As much as Mars Attacks! didn’t work out as expected, we can still feel Tim Burton’s hands and quirks in every frame. This is where things started to go off the rails in the director’s career. When Tim Burton was named director of the Planet of the Apes remake for Fox, fans went wild, imagining it would be a movie in the style of his Batman, Edward Scissorhands and Ed Wood even more than his previous work. Legend of the Headless Horseman (1999), a gothic horror tale that has Burton’s face and soul. What we got, however, was an action movie that anyone could have made. We immediately realized it wouldn’t be much like Tim Burton’s Planet of the Apes when makeup artist Rick Baker said he would only do the movie if the apes were realistic and not “Tim Burton’s apes Burton”, i.e. surrealists. And then the problems of lack of identity began…

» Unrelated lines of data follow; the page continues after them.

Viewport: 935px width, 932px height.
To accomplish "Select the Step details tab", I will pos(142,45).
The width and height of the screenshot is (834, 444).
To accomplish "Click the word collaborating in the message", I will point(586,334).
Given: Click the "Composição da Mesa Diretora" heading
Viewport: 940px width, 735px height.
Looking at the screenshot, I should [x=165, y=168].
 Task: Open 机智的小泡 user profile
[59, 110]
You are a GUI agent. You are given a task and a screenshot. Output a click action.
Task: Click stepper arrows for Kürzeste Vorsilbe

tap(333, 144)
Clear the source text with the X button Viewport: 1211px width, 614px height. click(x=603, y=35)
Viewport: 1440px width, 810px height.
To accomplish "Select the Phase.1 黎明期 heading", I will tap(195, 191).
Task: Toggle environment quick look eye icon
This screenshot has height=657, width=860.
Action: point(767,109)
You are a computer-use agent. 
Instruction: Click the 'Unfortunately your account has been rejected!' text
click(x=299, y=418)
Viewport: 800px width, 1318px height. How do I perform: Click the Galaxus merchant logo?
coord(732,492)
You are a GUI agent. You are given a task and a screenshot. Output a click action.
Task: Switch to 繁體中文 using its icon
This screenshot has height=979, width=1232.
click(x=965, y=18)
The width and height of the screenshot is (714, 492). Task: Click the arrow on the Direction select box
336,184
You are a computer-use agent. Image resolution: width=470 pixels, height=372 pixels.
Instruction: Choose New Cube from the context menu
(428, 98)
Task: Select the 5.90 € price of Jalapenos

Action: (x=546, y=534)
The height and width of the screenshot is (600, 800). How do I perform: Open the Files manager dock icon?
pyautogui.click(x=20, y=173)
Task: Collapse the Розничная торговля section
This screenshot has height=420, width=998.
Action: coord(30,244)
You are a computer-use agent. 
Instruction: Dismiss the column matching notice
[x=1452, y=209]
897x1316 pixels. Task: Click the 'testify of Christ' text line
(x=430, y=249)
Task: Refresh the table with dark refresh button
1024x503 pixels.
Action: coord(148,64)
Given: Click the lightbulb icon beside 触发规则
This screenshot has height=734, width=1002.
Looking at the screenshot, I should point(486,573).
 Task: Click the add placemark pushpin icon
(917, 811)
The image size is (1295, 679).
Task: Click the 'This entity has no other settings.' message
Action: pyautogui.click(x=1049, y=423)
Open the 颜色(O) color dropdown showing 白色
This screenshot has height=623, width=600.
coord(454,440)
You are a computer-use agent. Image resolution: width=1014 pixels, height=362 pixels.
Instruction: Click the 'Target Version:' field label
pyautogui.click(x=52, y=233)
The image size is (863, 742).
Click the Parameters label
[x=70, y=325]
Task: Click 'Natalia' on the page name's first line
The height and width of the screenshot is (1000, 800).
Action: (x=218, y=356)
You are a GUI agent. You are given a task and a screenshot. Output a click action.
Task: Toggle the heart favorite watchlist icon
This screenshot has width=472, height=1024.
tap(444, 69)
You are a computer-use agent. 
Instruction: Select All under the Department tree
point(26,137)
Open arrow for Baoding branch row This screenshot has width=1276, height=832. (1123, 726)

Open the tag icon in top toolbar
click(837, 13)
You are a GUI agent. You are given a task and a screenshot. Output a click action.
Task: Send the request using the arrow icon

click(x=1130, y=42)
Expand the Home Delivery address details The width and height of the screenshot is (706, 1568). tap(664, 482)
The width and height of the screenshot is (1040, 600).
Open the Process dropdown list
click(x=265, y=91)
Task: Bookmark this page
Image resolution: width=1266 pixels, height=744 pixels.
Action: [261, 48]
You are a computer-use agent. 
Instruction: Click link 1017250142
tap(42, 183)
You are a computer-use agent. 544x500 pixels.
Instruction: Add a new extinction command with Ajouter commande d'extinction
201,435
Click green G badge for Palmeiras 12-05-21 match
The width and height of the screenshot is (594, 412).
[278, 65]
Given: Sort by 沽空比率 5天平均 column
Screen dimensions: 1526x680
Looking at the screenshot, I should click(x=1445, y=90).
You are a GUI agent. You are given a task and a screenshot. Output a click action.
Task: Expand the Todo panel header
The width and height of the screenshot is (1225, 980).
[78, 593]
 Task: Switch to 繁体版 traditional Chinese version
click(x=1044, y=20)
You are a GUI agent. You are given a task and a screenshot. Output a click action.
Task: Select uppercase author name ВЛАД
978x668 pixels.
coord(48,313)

Three of the four items above are films that don’t have the “Tim Burton face”. The director’s films are not only recognizable by the look (which includes art direction, costumes and make-up), although this is one of the major elements. There is also a very particular climate with which the filmmaker likes to work. Essentially, Burton puts a melancholic tenor into his narrative. What happens is that this climate ends up marrying perfectly with the proposed look. Maybe Burton brightened up his days and decided that life is now good and daytime. That’s not really the problem with the above items. After all, a film can “not look like Tim Burton” and still be good, like Big Fish (one of the best in his repertoire). As well as others can be totally your face and not very good. This is the case with Dark Shadows, Tim Burton’s worst “Tim Burton movie”. For years, star Johnny Depp had his sights set on taking his favorite soap opera from the small screen and bringing it to the big screen. Next to Burton, what was supposed to be a worthy rival to The Addams Family was in debt in terms of a lighter script and also more (much more) substantial.